Repeat the listing below in full, exactly as it stands.

════════════════════

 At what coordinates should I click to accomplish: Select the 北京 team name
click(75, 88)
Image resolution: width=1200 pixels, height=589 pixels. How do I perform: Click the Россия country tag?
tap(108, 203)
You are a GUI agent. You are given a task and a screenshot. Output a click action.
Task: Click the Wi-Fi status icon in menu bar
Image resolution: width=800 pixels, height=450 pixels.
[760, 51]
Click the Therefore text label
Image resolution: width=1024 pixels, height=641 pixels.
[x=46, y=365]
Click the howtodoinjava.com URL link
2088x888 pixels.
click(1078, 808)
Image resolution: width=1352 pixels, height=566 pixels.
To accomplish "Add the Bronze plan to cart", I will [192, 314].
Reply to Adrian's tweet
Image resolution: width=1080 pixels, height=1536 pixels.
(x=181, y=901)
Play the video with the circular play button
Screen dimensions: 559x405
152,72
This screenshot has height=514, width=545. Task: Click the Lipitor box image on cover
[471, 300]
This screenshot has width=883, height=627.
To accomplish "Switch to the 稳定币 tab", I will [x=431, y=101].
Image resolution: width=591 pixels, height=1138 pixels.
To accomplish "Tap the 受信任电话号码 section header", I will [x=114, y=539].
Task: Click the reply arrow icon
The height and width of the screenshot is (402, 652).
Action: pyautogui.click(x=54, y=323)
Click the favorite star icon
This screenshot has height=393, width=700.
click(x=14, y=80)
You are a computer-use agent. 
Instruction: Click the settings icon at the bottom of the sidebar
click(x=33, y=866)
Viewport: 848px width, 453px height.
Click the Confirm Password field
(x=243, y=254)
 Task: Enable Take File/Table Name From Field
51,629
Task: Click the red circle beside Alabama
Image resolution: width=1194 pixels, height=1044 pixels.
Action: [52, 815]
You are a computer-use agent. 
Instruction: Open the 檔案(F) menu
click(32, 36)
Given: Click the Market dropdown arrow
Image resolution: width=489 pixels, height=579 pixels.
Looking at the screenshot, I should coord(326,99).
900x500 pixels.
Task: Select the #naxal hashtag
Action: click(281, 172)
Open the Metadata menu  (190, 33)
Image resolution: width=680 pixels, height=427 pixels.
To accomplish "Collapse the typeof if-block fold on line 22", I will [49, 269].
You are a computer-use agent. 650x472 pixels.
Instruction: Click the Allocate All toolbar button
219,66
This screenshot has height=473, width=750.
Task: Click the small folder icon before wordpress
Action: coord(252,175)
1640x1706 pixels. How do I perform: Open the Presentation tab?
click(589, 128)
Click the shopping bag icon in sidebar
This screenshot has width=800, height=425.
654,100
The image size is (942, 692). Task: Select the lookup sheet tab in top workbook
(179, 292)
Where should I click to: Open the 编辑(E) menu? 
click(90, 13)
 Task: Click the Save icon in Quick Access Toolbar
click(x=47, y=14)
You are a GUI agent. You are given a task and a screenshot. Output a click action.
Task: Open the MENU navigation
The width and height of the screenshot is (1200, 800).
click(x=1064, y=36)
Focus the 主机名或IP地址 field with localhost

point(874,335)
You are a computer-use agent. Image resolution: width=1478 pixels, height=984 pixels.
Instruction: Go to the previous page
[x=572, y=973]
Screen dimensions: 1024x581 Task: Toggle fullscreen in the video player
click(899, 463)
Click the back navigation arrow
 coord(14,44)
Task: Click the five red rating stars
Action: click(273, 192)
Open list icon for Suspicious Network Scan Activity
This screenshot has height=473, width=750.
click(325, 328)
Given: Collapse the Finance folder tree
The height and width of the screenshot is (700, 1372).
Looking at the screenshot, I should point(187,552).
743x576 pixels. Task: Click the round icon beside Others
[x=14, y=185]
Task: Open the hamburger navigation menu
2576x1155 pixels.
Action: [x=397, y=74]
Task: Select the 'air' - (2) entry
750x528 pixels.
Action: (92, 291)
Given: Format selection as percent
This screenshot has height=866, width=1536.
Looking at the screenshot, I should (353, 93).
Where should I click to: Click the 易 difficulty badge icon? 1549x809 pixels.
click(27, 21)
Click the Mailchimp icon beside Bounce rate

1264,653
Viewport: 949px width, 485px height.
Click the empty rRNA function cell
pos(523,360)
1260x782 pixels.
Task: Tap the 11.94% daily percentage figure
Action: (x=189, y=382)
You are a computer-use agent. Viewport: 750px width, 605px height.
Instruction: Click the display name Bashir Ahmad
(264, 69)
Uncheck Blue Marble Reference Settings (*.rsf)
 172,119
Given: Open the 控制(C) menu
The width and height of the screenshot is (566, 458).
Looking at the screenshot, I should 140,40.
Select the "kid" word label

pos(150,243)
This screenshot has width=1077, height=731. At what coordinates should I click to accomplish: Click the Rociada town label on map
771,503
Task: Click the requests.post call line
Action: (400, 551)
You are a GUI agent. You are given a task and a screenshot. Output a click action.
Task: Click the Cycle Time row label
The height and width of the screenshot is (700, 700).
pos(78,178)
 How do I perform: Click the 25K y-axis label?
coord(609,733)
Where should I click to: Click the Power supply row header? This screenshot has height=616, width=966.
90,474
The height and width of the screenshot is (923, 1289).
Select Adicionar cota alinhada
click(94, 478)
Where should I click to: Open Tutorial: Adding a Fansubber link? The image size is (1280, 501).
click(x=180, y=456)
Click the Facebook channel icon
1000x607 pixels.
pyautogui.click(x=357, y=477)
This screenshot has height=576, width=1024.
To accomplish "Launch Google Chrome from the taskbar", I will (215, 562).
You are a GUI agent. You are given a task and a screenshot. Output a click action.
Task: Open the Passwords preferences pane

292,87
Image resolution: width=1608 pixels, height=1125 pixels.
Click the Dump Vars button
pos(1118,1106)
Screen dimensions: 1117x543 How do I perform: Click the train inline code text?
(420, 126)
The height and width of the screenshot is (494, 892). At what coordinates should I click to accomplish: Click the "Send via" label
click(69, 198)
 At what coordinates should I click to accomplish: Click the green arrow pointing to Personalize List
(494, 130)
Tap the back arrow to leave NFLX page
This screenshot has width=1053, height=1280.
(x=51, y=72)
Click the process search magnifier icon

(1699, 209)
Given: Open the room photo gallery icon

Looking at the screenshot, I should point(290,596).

════════════════════

| TASK RESPONSE |
 At what coordinates should I click to accomplish: Select the 北京 team name
click(75, 88)
Image resolution: width=1200 pixels, height=589 pixels. How do I perform: Click the Россия country tag?
tap(108, 203)
You are a GUI agent. You are given a task and a screenshot. Output a click action.
Task: Click the Wi-Fi status icon in menu bar
Image resolution: width=800 pixels, height=450 pixels.
[760, 51]
Click the Therefore text label
Image resolution: width=1024 pixels, height=641 pixels.
[x=46, y=365]
Click the howtodoinjava.com URL link
2088x888 pixels.
click(1078, 808)
Image resolution: width=1352 pixels, height=566 pixels.
To accomplish "Add the Bronze plan to cart", I will [192, 314].
Reply to Adrian's tweet
Image resolution: width=1080 pixels, height=1536 pixels.
(x=181, y=901)
Play the video with the circular play button
Screen dimensions: 559x405
152,72
This screenshot has height=514, width=545. Task: Click the Lipitor box image on cover
[471, 300]
This screenshot has width=883, height=627.
To accomplish "Switch to the 稳定币 tab", I will [x=431, y=101].
Image resolution: width=591 pixels, height=1138 pixels.
To accomplish "Tap the 受信任电话号码 section header", I will [x=114, y=539].
Task: Click the reply arrow icon
The height and width of the screenshot is (402, 652).
Action: pyautogui.click(x=54, y=323)
Click the favorite star icon
This screenshot has height=393, width=700.
click(x=14, y=80)
You are a computer-use agent. 
Instruction: Click the settings icon at the bottom of the sidebar
click(x=33, y=866)
Viewport: 848px width, 453px height.
Click the Confirm Password field
(x=243, y=254)
 Task: Enable Take File/Table Name From Field
51,629
Task: Click the red circle beside Alabama
Image resolution: width=1194 pixels, height=1044 pixels.
Action: [52, 815]
You are a computer-use agent. 
Instruction: Open the 檔案(F) menu
click(32, 36)
Given: Click the Market dropdown arrow
Image resolution: width=489 pixels, height=579 pixels.
Looking at the screenshot, I should coord(326,99).
900x500 pixels.
Task: Select the #naxal hashtag
Action: click(281, 172)
Open the Metadata menu  (190, 33)
Image resolution: width=680 pixels, height=427 pixels.
To accomplish "Collapse the typeof if-block fold on line 22", I will [49, 269].
You are a computer-use agent. 650x472 pixels.
Instruction: Click the Allocate All toolbar button
219,66
This screenshot has height=473, width=750.
Task: Click the small folder icon before wordpress
Action: coord(252,175)
1640x1706 pixels. How do I perform: Open the Presentation tab?
click(589, 128)
Click the shopping bag icon in sidebar
This screenshot has width=800, height=425.
654,100
The image size is (942, 692). Task: Select the lookup sheet tab in top workbook
(179, 292)
Where should I click to: Open the 编辑(E) menu? 
click(90, 13)
 Task: Click the Save icon in Quick Access Toolbar
click(x=47, y=14)
You are a GUI agent. You are given a task and a screenshot. Output a click action.
Task: Open the MENU navigation
The width and height of the screenshot is (1200, 800).
click(x=1064, y=36)
Focus the 主机名或IP地址 field with localhost

point(874,335)
You are a computer-use agent. Image resolution: width=1478 pixels, height=984 pixels.
Instruction: Go to the previous page
[x=572, y=973]
Screen dimensions: 1024x581 Task: Toggle fullscreen in the video player
click(899, 463)
Click the back navigation arrow
 coord(14,44)
Task: Click the five red rating stars
Action: click(273, 192)
Open list icon for Suspicious Network Scan Activity
This screenshot has height=473, width=750.
click(325, 328)
Given: Collapse the Finance folder tree
The height and width of the screenshot is (700, 1372).
Looking at the screenshot, I should point(187,552).
743x576 pixels. Task: Click the round icon beside Others
[x=14, y=185]
Task: Open the hamburger navigation menu
2576x1155 pixels.
Action: [x=397, y=74]
Task: Select the 'air' - (2) entry
750x528 pixels.
Action: (92, 291)
Given: Format selection as percent
This screenshot has height=866, width=1536.
Looking at the screenshot, I should (353, 93).
Where should I click to: Click the 易 difficulty badge icon? 1549x809 pixels.
click(27, 21)
Click the Mailchimp icon beside Bounce rate

1264,653
Viewport: 949px width, 485px height.
Click the empty rRNA function cell
pos(523,360)
1260x782 pixels.
Task: Tap the 11.94% daily percentage figure
Action: (x=189, y=382)
You are a computer-use agent. Viewport: 750px width, 605px height.
Instruction: Click the display name Bashir Ahmad
(264, 69)
Uncheck Blue Marble Reference Settings (*.rsf)
 172,119
Given: Open the 控制(C) menu
The width and height of the screenshot is (566, 458).
Looking at the screenshot, I should 140,40.
Select the "kid" word label

pos(150,243)
This screenshot has width=1077, height=731. At what coordinates should I click to accomplish: Click the Rociada town label on map
771,503
Task: Click the requests.post call line
Action: (400, 551)
You are a GUI agent. You are given a task and a screenshot. Output a click action.
Task: Click the Cycle Time row label
The height and width of the screenshot is (700, 700).
pos(78,178)
 How do I perform: Click the 25K y-axis label?
coord(609,733)
Where should I click to: Click the Power supply row header? This screenshot has height=616, width=966.
90,474
The height and width of the screenshot is (923, 1289).
Select Adicionar cota alinhada
click(94, 478)
Where should I click to: Open Tutorial: Adding a Fansubber link? The image size is (1280, 501).
click(x=180, y=456)
Click the Facebook channel icon
1000x607 pixels.
pyautogui.click(x=357, y=477)
This screenshot has height=576, width=1024.
To accomplish "Launch Google Chrome from the taskbar", I will (215, 562).
You are a GUI agent. You are given a task and a screenshot. Output a click action.
Task: Open the Passwords preferences pane

292,87
Image resolution: width=1608 pixels, height=1125 pixels.
Click the Dump Vars button
pos(1118,1106)
Screen dimensions: 1117x543 How do I perform: Click the train inline code text?
(420, 126)
The height and width of the screenshot is (494, 892). At what coordinates should I click to accomplish: Click the "Send via" label
click(69, 198)
 At what coordinates should I click to accomplish: Click the green arrow pointing to Personalize List
(494, 130)
Tap the back arrow to leave NFLX page
This screenshot has width=1053, height=1280.
(x=51, y=72)
Click the process search magnifier icon

(1699, 209)
Given: Open the room photo gallery icon

Looking at the screenshot, I should point(290,596).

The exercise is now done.